Power BI Table Refresh Dynamics
Unlike imported tables, calculated tables get recomputed whenever there is a refresh of the dataset, no matter whether the data at the source has changed or not.
If the calculated tables depend on large datasets or computations in more than one DAX expression, then they will considerably delay refresh time. First-and-Foremost DAX Functions
Using SUMMARIZE, ADD COLUMNS, or CROSS JOIN functions in the calculated table defines processing time, particularly for datasets of greater sizes. Other factors that may hurt performance include complex relationships and extensive use of computed columns.

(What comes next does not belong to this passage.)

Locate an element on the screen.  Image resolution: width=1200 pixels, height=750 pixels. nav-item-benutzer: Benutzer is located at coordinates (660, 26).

Flying in the Face of Dependencies
Any calculated table that is directly dependent on another will cause the sequential operation of Power BI, thus elongating the refresh interval considerably. Circular dependency between tables means flimsy performance because unnecessary recalculation begins.
Some Optimization Suggestions for Calculated Tables-The-Refresh
Pre-calculation in Power Query or SQL
Instead of using the DAX calculated tables, move the transformation to Power Query (M language) or SQL views.
Materialize pre-aggregated tables in the source database instead of computing them in Power BI.
Direct Relationship over Calculated Table
If the only purpose of a calculated table is to create relationships (like a bridge table), consider whether you can instead use a direct relationship.
Instead of creating lookup tables dynamically in DAX, consider using dimension tables.
Avoid Complex DAX Functions
Avoid SUMMARIZE to create aggregating tables; use Group By in Power Query instead.
Use SELECTCOLUMNS when extracting columns instead of ADDCOLUMNS because it is more efficient.
Reduce Dependencies
Never chain one calculated table onto another.
When possible, break larger calculated tables into several smaller, simpler tables.
Refresh performance can be enhanced greatly within Power BI reports by reductions in DAX complexity, pre-processing data in Power Query or SQL, and decreased dependencies.